Despite Morales's reputation as an upright official prepared to dismiss police agents and government prosecutors suspected of ties with drug traffickers, he was replaced in early 1993. Later reports accused some of Morales's subordinates of drug-related corruption. The new attorney general, Jorge Carpizo MacGregor, was a respected human rights activist. Carpizo acknowledged in a detailed report the close relations between criminals and law enforcement agencies and produced his own program to eliminate deficiencies and corruption among the police. His reforms brought some progress; some members of the security forces were charged and sentenced, and human rights violations declined, but the so-called "culture of impunity" still prevailed. Carpizo resigned as attorney general in early 1994 and was replaced by Diego Valádez.

The 1994 assassinations of PRI presidential candidate Luis Donaldo Colosio Murrieta and PRI Secretary General José Francisco Ruiz Massieu shook the highest levels of federal law enforcement. After failing to make significant progress in investigating the Colosio case, Attorney General Valádez was replaced in May 1994 by Humberto Benítez Trevino. Initially declaring that the Colosio assassination was the work of a lone gunman, the Attorney General's office later revised its theory based on videotape evidence that suggested a conspiracy of up to six individuals working in concert to allow the alleged gunman to approach the candidate during a crowded campaign rally. The post of attorney general underwent yet another change in early 1996 when incoming President Zedillo replaced Benítez with an opposition congressman, Fernando Antonio Lozano Gracia. Lozano's tenure was significant because it was the first time a non-PRI official held the post.

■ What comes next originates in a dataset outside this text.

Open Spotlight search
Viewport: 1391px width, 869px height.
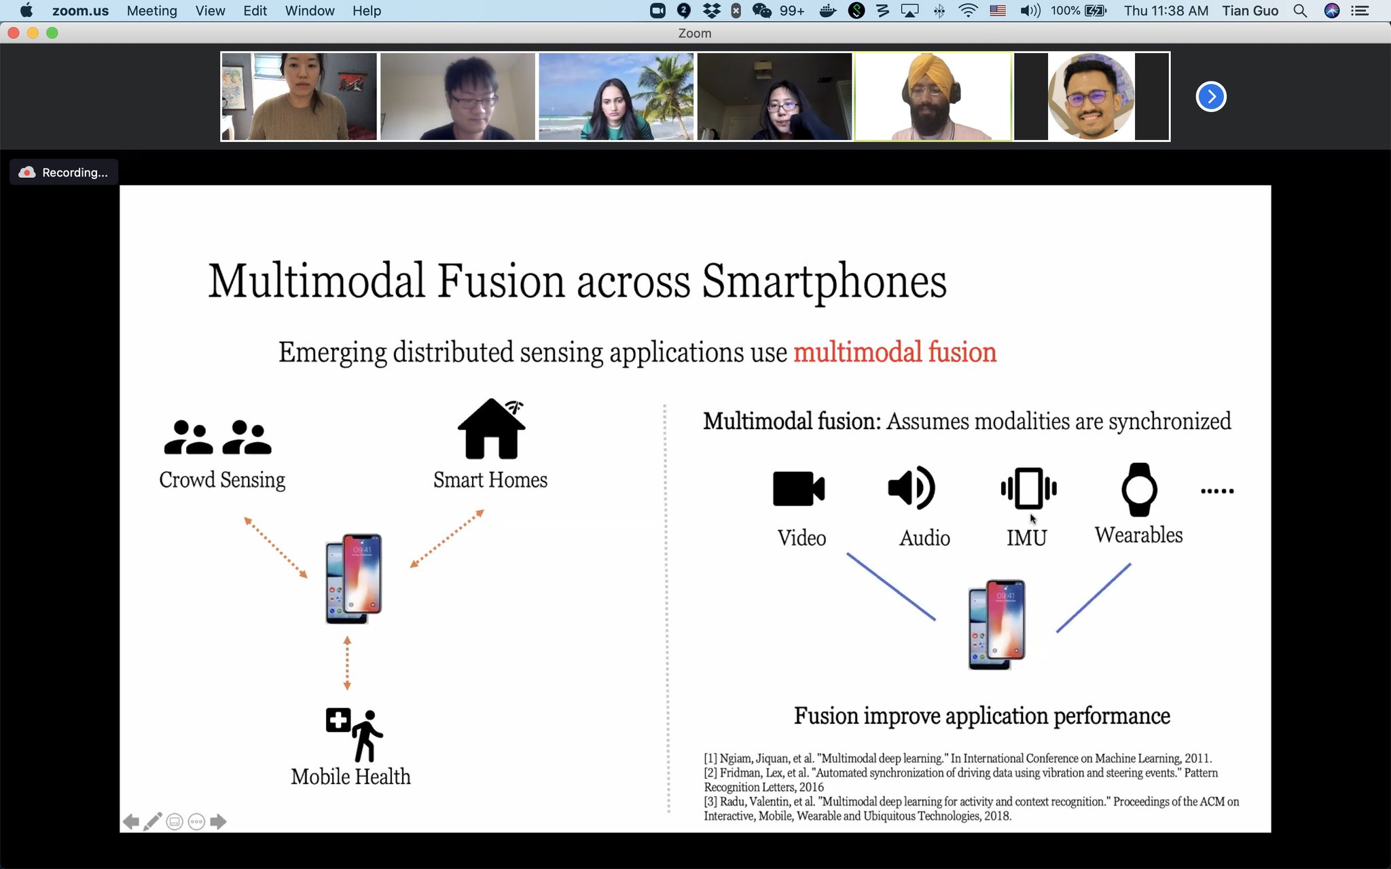1301,11
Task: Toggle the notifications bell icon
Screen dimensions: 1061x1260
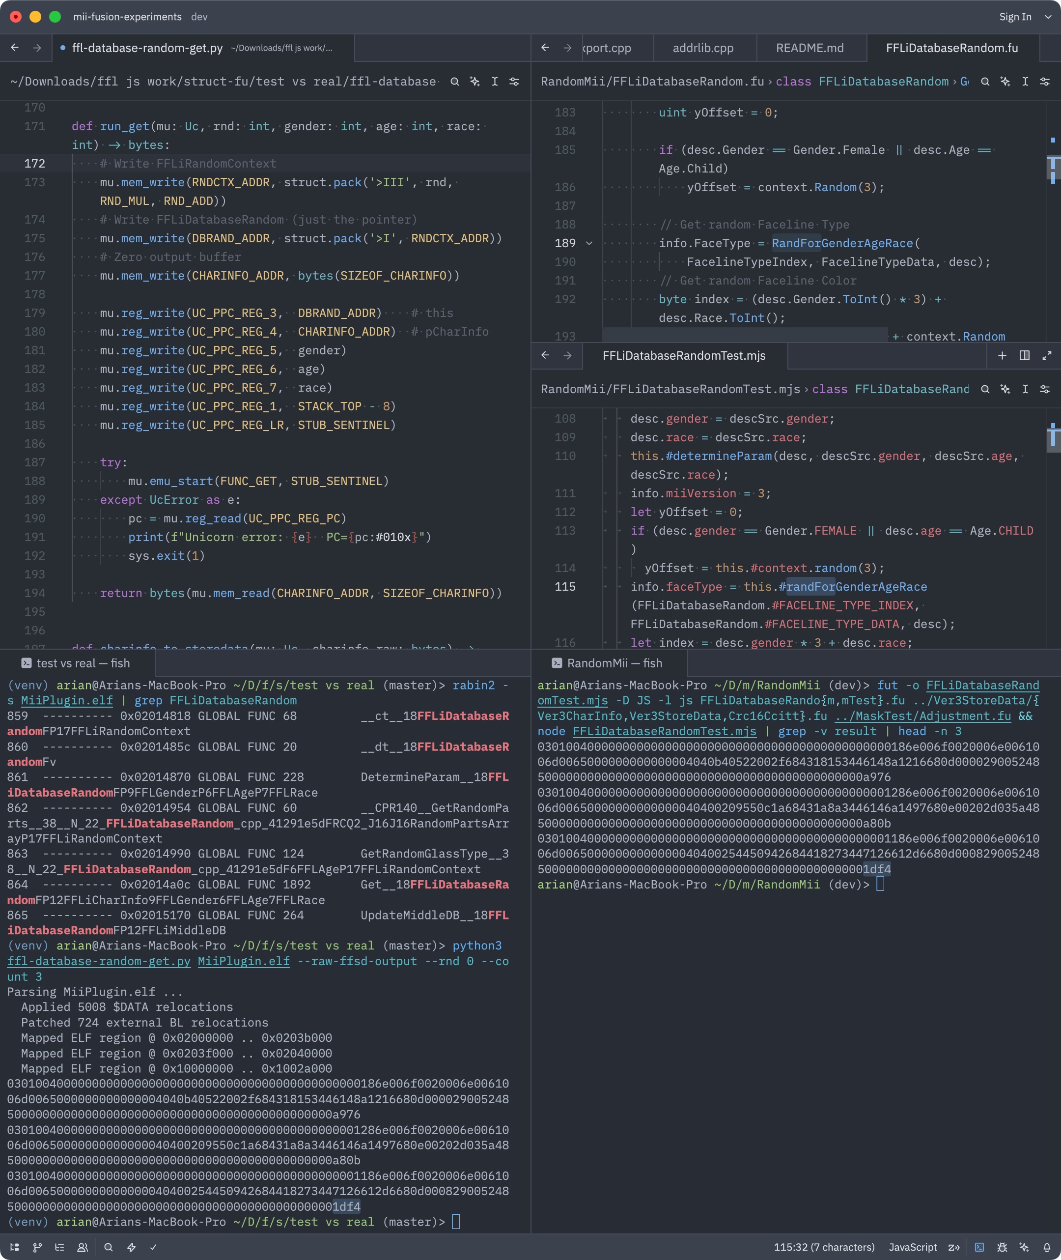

Late in 1994, the assassination of José Francisco Ruiz Massieu prompted a special investigation headed by Deputy Attorney General Mario Ruiz Massieu, brother of the slain politician. After calling dozens of PRI officials to testify, Ruiz resigned abruptly in November, accusing high-level PRI functionaries of complicity in the killing and of impeding further progress in the investigation. In early 1996, the investigation still had produced no results.